## [Requirements]
Update the records below by replacing every "computer-use agent" with "desktop assistant", and leave everything else unchanged.
### Material for this exercise
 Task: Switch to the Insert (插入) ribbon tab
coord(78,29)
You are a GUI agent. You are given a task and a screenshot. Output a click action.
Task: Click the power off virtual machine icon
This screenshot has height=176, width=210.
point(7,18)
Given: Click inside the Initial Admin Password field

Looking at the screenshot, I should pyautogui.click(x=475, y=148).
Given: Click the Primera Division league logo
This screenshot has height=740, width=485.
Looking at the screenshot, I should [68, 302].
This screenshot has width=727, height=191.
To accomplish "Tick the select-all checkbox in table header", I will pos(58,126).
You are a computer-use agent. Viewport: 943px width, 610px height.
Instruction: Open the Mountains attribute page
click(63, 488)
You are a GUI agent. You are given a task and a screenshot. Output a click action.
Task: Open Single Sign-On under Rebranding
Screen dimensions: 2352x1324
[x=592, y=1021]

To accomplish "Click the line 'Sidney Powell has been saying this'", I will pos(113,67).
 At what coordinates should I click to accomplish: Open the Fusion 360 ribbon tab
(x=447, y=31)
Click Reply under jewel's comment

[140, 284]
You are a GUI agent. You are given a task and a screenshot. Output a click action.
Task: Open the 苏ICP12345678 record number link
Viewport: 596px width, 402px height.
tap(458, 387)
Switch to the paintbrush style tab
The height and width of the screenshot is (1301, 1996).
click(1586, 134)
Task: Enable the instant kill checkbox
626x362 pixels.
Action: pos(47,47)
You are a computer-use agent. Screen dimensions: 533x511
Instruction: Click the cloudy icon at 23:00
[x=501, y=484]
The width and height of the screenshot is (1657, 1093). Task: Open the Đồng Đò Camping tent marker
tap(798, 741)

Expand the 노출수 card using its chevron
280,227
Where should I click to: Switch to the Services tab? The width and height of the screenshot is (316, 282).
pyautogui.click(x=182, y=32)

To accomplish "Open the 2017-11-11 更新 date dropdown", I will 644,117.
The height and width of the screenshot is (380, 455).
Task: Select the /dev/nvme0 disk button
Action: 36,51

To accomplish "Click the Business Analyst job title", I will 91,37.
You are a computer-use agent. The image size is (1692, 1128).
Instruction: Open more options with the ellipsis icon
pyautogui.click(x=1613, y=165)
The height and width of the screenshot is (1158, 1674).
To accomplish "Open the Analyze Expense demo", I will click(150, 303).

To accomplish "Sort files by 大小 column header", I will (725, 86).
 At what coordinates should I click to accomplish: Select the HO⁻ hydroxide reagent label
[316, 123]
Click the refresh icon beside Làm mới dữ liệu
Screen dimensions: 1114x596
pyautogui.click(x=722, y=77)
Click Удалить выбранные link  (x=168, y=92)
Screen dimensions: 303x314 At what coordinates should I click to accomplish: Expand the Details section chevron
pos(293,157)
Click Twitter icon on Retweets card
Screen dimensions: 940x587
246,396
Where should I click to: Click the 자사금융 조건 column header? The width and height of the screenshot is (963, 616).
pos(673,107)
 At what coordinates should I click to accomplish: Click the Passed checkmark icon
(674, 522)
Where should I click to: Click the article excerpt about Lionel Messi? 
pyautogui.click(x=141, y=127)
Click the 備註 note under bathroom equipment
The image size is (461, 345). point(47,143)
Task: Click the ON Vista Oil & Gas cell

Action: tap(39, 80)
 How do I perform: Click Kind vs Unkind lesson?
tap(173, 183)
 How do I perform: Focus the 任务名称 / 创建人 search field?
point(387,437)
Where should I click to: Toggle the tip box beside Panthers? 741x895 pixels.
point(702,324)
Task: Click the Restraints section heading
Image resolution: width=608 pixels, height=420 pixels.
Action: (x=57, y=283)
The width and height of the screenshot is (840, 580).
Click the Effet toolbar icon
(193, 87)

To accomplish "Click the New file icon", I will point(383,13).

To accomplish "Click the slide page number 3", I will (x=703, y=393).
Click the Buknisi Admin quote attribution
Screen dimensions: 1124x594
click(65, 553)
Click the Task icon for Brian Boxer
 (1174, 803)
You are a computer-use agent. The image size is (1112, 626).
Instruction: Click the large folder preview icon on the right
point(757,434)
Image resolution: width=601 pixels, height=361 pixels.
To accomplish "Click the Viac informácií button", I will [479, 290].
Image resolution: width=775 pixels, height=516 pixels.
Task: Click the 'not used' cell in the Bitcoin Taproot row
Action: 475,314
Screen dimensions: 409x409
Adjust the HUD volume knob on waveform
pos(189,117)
######
## [Output for this exercise]
 Task: Switch to the Insert (插入) ribbon tab
coord(78,29)
You are a GUI agent. You are given a task and a screenshot. Output a click action.
Task: Click the power off virtual machine icon
This screenshot has height=176, width=210.
point(7,18)
Given: Click inside the Initial Admin Password field

Looking at the screenshot, I should pyautogui.click(x=475, y=148).
Given: Click the Primera Division league logo
This screenshot has height=740, width=485.
Looking at the screenshot, I should [68, 302].
This screenshot has width=727, height=191.
To accomplish "Tick the select-all checkbox in table header", I will pos(58,126).
You are a desktop assistant. Viewport: 943px width, 610px height.
Instruction: Open the Mountains attribute page
click(63, 488)
You are a GUI agent. You are given a task and a screenshot. Output a click action.
Task: Open Single Sign-On under Rebranding
Screen dimensions: 2352x1324
[x=592, y=1021]

To accomplish "Click the line 'Sidney Powell has been saying this'", I will pos(113,67).
 At what coordinates should I click to accomplish: Open the Fusion 360 ribbon tab
(x=447, y=31)
Click Reply under jewel's comment

[140, 284]
You are a GUI agent. You are given a task and a screenshot. Output a click action.
Task: Open the 苏ICP12345678 record number link
Viewport: 596px width, 402px height.
tap(458, 387)
Switch to the paintbrush style tab
The height and width of the screenshot is (1301, 1996).
click(1586, 134)
Task: Enable the instant kill checkbox
626x362 pixels.
Action: pos(47,47)
You are a desktop assistant. Screen dimensions: 533x511
Instruction: Click the cloudy icon at 23:00
[x=501, y=484]
The width and height of the screenshot is (1657, 1093). Task: Open the Đồng Đò Camping tent marker
tap(798, 741)

Expand the 노출수 card using its chevron
280,227
Where should I click to: Switch to the Services tab? The width and height of the screenshot is (316, 282).
pyautogui.click(x=182, y=32)

To accomplish "Open the 2017-11-11 更新 date dropdown", I will 644,117.
The height and width of the screenshot is (380, 455).
Task: Select the /dev/nvme0 disk button
Action: 36,51

To accomplish "Click the Business Analyst job title", I will 91,37.
You are a desktop assistant. The image size is (1692, 1128).
Instruction: Open more options with the ellipsis icon
pyautogui.click(x=1613, y=165)
The height and width of the screenshot is (1158, 1674).
To accomplish "Open the Analyze Expense demo", I will click(150, 303).

To accomplish "Sort files by 大小 column header", I will (725, 86).
 At what coordinates should I click to accomplish: Select the HO⁻ hydroxide reagent label
[316, 123]
Click the refresh icon beside Làm mới dữ liệu
Screen dimensions: 1114x596
pyautogui.click(x=722, y=77)
Click Удалить выбранные link  (x=168, y=92)
Screen dimensions: 303x314 At what coordinates should I click to accomplish: Expand the Details section chevron
pos(293,157)
Click Twitter icon on Retweets card
Screen dimensions: 940x587
246,396
Where should I click to: Click the 자사금융 조건 column header? The width and height of the screenshot is (963, 616).
pos(673,107)
 At what coordinates should I click to accomplish: Click the Passed checkmark icon
(674, 522)
Where should I click to: Click the article excerpt about Lionel Messi? 
pyautogui.click(x=141, y=127)
Click the 備註 note under bathroom equipment
The image size is (461, 345). point(47,143)
Task: Click the ON Vista Oil & Gas cell

Action: tap(39, 80)
 How do I perform: Click Kind vs Unkind lesson?
tap(173, 183)
 How do I perform: Focus the 任务名称 / 创建人 search field?
point(387,437)
Where should I click to: Toggle the tip box beside Panthers? 741x895 pixels.
point(702,324)
Task: Click the Restraints section heading
Image resolution: width=608 pixels, height=420 pixels.
Action: (x=57, y=283)
The width and height of the screenshot is (840, 580).
Click the Effet toolbar icon
(193, 87)

To accomplish "Click the New file icon", I will point(383,13).

To accomplish "Click the slide page number 3", I will (x=703, y=393).
Click the Buknisi Admin quote attribution
Screen dimensions: 1124x594
click(65, 553)
Click the Task icon for Brian Boxer
 (1174, 803)
You are a desktop assistant. The image size is (1112, 626).
Instruction: Click the large folder preview icon on the right
point(757,434)
Image resolution: width=601 pixels, height=361 pixels.
To accomplish "Click the Viac informácií button", I will [479, 290].
Image resolution: width=775 pixels, height=516 pixels.
Task: Click the 'not used' cell in the Bitcoin Taproot row
Action: 475,314
Screen dimensions: 409x409
Adjust the HUD volume knob on waveform
pos(189,117)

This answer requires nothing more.